**Work request:** From the entries, copy out every line in which the word "target" is found.

(Stored items)
◇ ◇ ◇ ◇ ◇ ◇ ◇

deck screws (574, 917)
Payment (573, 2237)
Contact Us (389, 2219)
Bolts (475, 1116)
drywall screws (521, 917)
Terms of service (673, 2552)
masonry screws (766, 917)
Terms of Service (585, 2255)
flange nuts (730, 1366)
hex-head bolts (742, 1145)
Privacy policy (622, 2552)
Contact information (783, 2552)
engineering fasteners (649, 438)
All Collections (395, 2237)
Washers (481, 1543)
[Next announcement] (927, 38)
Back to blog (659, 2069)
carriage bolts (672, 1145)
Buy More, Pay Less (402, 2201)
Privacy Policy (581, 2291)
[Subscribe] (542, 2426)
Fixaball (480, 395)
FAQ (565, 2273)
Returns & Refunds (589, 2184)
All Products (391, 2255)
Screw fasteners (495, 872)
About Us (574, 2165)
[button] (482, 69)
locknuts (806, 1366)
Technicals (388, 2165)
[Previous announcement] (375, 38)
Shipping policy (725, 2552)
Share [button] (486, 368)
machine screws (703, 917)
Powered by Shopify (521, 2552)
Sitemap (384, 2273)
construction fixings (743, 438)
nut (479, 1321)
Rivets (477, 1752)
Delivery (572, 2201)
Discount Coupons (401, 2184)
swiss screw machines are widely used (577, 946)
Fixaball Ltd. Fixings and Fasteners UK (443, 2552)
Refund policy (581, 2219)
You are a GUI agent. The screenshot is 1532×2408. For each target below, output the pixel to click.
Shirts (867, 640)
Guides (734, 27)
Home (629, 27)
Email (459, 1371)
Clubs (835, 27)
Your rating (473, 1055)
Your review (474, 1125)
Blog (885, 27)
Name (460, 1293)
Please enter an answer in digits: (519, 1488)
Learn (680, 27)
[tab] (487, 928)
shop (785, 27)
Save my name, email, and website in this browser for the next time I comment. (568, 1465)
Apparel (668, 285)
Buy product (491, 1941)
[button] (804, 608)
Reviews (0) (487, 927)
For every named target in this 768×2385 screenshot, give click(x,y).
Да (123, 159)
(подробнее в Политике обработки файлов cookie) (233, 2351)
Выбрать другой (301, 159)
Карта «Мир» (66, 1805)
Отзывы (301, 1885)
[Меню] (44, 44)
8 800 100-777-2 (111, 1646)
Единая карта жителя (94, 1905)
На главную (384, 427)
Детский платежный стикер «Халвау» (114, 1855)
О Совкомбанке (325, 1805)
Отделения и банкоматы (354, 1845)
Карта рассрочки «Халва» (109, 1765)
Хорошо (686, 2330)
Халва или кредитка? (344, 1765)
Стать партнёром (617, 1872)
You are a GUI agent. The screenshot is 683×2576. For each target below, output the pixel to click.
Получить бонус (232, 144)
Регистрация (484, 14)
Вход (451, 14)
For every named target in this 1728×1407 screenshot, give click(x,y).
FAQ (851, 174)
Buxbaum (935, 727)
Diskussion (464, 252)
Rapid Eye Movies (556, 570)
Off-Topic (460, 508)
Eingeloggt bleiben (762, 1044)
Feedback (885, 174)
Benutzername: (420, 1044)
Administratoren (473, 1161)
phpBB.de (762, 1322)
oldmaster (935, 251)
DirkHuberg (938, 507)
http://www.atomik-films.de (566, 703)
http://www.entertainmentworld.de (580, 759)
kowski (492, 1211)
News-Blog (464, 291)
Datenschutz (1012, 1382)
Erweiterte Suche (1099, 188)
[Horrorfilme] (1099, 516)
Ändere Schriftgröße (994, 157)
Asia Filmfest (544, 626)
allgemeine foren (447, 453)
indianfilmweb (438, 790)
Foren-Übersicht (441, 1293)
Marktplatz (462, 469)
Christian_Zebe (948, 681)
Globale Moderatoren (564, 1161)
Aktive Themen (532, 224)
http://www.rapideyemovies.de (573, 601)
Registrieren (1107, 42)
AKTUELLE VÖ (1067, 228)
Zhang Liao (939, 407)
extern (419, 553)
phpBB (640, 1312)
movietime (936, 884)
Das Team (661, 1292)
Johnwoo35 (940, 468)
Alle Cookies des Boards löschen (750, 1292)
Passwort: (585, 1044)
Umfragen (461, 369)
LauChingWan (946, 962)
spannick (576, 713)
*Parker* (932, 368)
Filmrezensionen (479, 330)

◇ ◇ ◇ ◇ ◇ ◇ ◇

**The answer:**
You are a GUI agent. The screenshot is 1532×2408. For each target below, output the pixel to click.
For every named target in this 768×2385 screenshot, give click(x,y).
You are a GUI agent. The screenshot is 683×2576. For each target below, output the pixel to click.
For every named target in this 1728×1407 screenshot, give click(x,y).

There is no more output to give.